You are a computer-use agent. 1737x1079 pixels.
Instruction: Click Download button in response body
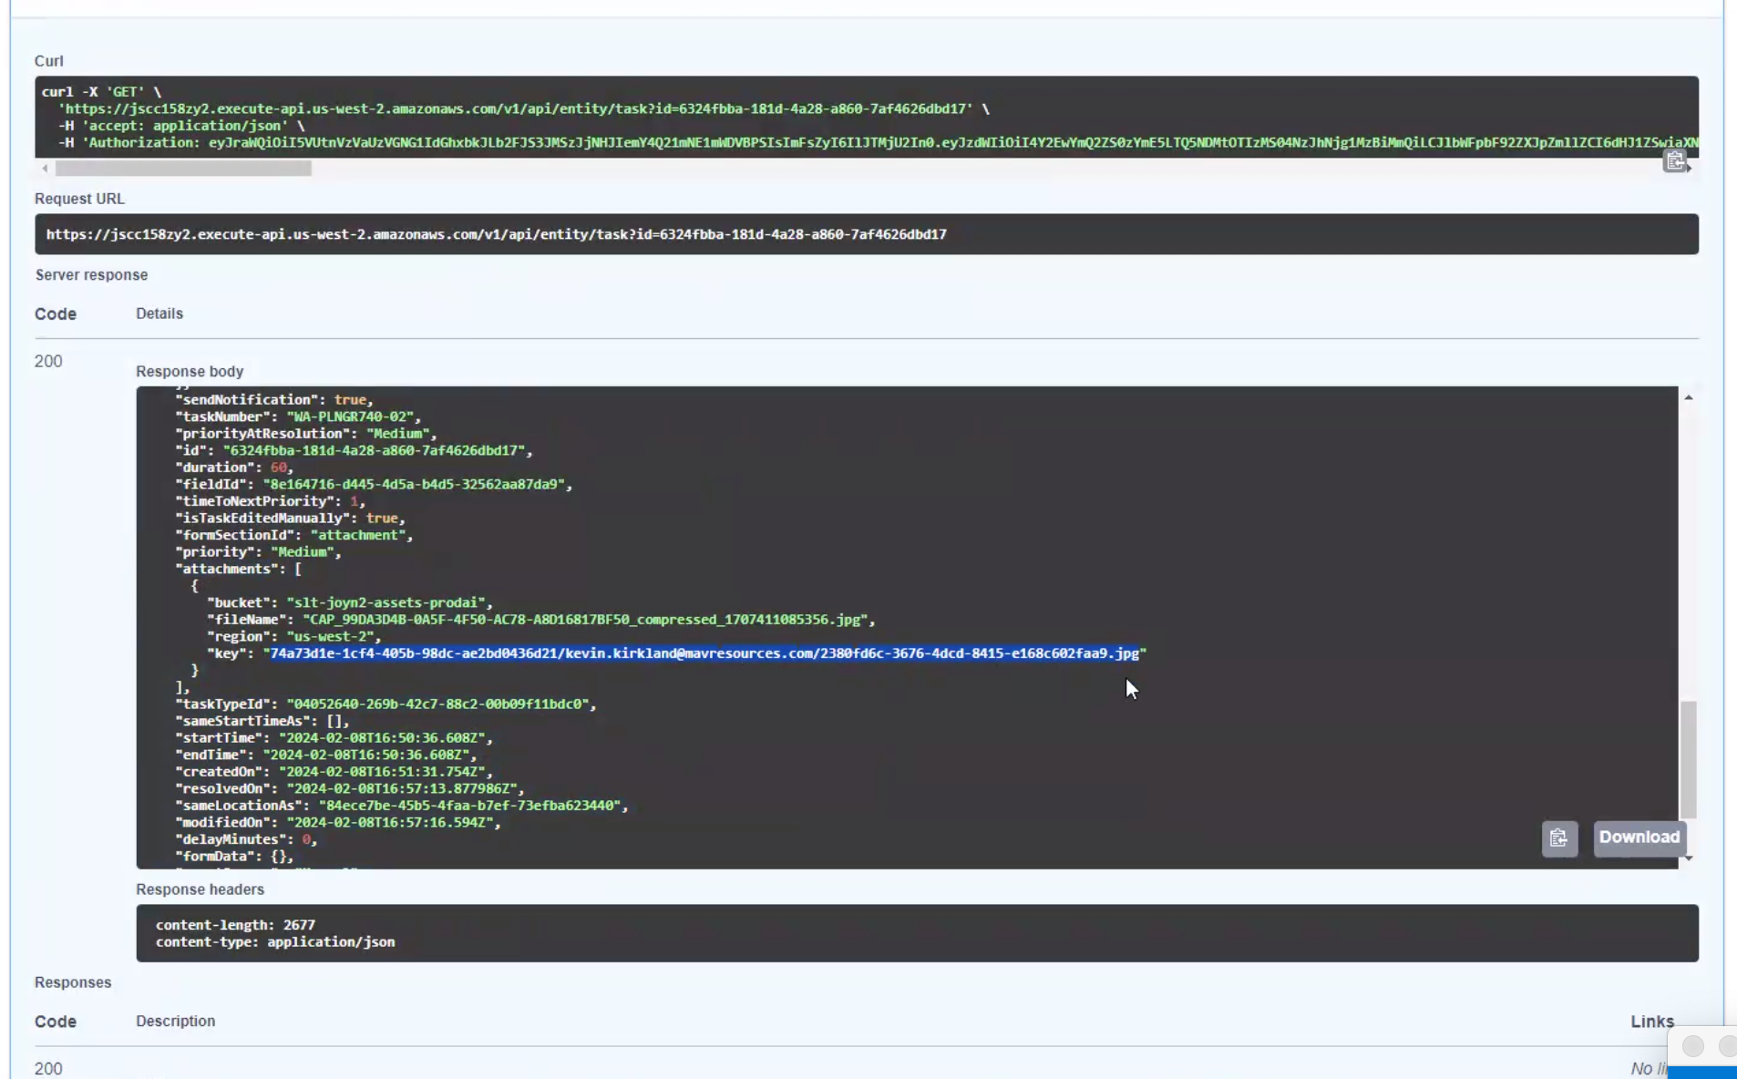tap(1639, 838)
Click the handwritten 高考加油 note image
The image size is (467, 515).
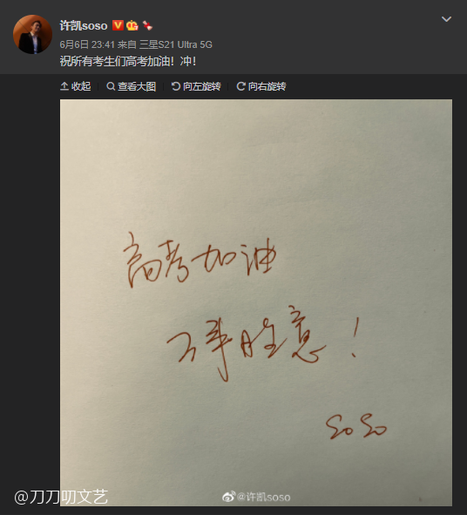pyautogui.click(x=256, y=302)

++++++++++++++++++++

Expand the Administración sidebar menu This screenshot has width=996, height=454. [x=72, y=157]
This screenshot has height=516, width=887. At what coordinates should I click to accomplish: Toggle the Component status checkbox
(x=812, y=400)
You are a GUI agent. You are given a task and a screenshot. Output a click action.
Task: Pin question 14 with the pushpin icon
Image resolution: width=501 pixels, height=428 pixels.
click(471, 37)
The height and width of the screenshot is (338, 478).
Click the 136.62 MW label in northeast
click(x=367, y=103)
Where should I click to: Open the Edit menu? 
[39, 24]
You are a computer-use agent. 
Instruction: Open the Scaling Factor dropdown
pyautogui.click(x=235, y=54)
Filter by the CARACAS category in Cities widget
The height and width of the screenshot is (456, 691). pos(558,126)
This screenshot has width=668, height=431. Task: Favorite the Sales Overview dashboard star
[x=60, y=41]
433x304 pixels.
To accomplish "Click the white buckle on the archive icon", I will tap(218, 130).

++++++++++++++++++++

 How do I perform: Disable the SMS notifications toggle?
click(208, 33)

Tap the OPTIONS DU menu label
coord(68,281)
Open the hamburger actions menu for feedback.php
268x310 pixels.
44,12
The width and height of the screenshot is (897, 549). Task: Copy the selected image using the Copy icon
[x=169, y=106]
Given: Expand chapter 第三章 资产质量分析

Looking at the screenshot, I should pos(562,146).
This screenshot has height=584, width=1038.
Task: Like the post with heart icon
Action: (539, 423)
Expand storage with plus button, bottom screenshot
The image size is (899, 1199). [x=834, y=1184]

++++++++++++++++++++

• PROBLEM REQUIREMENTS:
Please set down the data exactly from the line with "You are a computer-use agent. 1737x1079" to the line with "pyautogui.click(x=256, y=302)", leaving out the pictures.

• TASK OUTPUT:
You are a computer-use agent. 1737x1079 pixels.
Instruction: Click Download button in response body
tap(1639, 838)
Click the handwritten 高考加油 note image
The image size is (467, 515).
pyautogui.click(x=256, y=302)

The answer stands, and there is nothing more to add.